Mittwoch, 16. März 2011

Heimkehr aus dem 13. Jahrhundert, Folge 9: Termessos

Schauspiel mitten in Ruinen: Termessos

Der Weg zum Olymp

Das Taurus-Gebirge: faszinierende Natur

Die Geschichte der Köchin Mathilde und des Minnesängers, die in der letzten Hälfte des 13. Jahrhunderts unversehens zu deutschen Königsmachern wurden, musste lange auf ihre Umsetzung warten, weil andere Bücher (zwei historische Romane, zwei Krimis und ein Mystery-Roman) sich in den Vordergrund geschoben haben. Doch im März ist Abgabetermin für das Manuskript. Die „anschaulichen“ Grundlagen gelegt habe ich im Mai vor nun fast sieben Jahren. Und außerdem neigt sich auch die schönste Reise mal dem Ende zu. Inzwischen geht es heimwärts - aber nicht auf dem direkten Weg.


Die Steinerne auf dem Rosenberg, geschrieben am 9. Mai 2004

Die Menschen von Termessos beteten zu Pallas Athene, der griechischen Göttin des Krieges und zu deren Vater, dem Gott Zeus, dem größten aller Götter. Doch der Olymp war weit. Und so bauten sie sich ihren eigenen - hoch oben auf dem Berg der Rosen im Taurusgebirge bei Antalya, früher auch der Berg der Steinböcke genannt. Damals gab es dort noch viele dieser Tiere. Inzwischen sind sie fast ausgerottet, stehen aber jetzt unter Schutz. "Schon fast zu spät", sagt Cemal, unser Führer.

Cemal ist selbst fast so flink wie ein Steinbock. Drahtig, kein Gramm Fett zu viel, vielleicht 50 vielleicht 60 Jahre alt, erklimmt er den Rosenberg mit zwei Touristen im Schlepptau, die ihr Keuchen nur mühsam verbergen können. Ich frage mich während des Aufstiegs, warum Menschen so hoch oben eine Stadt gebaut haben. Dort, wo es keine Quelle gab. Eine Stadt, die nur auf unwegsamen Wegen zu erreichen war, wo alles mühsam bergauf geschleppt werden musste.

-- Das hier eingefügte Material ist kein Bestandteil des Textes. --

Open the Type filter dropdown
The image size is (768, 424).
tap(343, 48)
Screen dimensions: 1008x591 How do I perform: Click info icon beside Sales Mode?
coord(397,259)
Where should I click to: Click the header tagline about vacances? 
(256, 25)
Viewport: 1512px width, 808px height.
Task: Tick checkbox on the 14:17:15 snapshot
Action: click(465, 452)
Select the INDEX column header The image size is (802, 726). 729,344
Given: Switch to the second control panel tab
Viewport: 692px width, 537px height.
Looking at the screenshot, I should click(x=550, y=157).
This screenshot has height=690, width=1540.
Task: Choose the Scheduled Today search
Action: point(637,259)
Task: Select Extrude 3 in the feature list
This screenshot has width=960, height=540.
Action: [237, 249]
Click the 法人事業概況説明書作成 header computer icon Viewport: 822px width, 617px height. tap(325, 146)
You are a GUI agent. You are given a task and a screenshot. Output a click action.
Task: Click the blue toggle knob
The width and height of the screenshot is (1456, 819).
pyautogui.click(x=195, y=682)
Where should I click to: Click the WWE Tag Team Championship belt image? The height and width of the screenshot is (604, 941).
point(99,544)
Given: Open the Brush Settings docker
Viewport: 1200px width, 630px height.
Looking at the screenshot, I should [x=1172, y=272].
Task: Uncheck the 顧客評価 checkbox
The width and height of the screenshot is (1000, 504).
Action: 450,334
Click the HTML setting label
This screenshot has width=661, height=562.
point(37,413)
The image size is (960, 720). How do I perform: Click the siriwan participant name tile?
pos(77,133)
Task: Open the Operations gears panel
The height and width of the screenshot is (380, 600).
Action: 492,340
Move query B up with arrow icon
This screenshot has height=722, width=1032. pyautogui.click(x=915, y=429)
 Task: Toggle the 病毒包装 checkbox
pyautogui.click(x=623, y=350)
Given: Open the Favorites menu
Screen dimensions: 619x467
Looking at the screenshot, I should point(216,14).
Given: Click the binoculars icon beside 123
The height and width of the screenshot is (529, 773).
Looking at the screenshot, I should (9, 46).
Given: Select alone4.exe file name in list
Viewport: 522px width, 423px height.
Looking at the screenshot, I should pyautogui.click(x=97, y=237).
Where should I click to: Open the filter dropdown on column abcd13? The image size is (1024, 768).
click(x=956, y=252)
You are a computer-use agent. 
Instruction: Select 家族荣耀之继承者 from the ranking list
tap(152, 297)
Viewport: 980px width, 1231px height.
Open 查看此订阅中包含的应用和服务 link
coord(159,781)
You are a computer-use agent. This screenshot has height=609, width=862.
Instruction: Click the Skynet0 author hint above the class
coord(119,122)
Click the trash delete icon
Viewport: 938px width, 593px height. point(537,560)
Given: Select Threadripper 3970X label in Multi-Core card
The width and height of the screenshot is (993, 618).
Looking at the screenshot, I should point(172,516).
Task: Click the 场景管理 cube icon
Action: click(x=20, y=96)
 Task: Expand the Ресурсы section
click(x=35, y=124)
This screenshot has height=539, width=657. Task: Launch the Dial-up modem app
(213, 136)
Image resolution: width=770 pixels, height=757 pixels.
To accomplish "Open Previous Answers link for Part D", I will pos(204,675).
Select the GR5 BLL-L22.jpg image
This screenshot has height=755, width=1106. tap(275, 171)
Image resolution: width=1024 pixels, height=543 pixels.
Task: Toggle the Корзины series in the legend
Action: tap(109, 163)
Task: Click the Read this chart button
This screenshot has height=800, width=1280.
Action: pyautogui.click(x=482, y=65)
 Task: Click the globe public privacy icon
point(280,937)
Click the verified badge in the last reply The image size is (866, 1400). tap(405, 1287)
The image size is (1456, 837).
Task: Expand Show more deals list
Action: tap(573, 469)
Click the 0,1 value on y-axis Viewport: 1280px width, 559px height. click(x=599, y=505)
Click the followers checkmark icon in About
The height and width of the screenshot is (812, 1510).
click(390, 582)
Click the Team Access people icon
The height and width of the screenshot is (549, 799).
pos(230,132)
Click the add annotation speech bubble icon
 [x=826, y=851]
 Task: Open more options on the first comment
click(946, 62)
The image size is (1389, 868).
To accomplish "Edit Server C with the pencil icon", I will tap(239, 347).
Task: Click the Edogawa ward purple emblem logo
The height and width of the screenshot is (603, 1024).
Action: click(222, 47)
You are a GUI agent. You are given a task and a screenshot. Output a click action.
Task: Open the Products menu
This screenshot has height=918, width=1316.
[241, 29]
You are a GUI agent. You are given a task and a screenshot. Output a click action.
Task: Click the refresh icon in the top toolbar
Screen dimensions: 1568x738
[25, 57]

Außer den Steinen. Steine gibt es in Termessos genug. Aus den Kalkfelsen des Taurusgebirges bauten die Bewohner ihre Häuser an die Hänge, die Oberschicht oben, die kleinen Leute weiter unten. Sie schlugen riesige Zisternen in den Steinboden, bauten Wasserleitungen. Sie schufen verzierte Säulen, deren Trümmer manchmal noch teilweise aus dem Schutt auf dem Weg ragen. Dann deutet Cemal wieder auf einen sorgsam behauenen Stein, in dem noch die Spuren des schweren Türriegels zu sehen sind. Sie setzten runde Bogen für Geschäfte in den Hang, deren Öffnungen genau zum Trimm-Dich-Pfad der Sportler zeigen, die im "Gymnasion" turnten und badeten. Cemal glaubt, dass hier die Menschen auch saßen und den Sportlern zuschauten. Termessos hatte zwei solcher Gymnasien, ein römisches und ein griechisches. Ja, die Römer waren auch dort.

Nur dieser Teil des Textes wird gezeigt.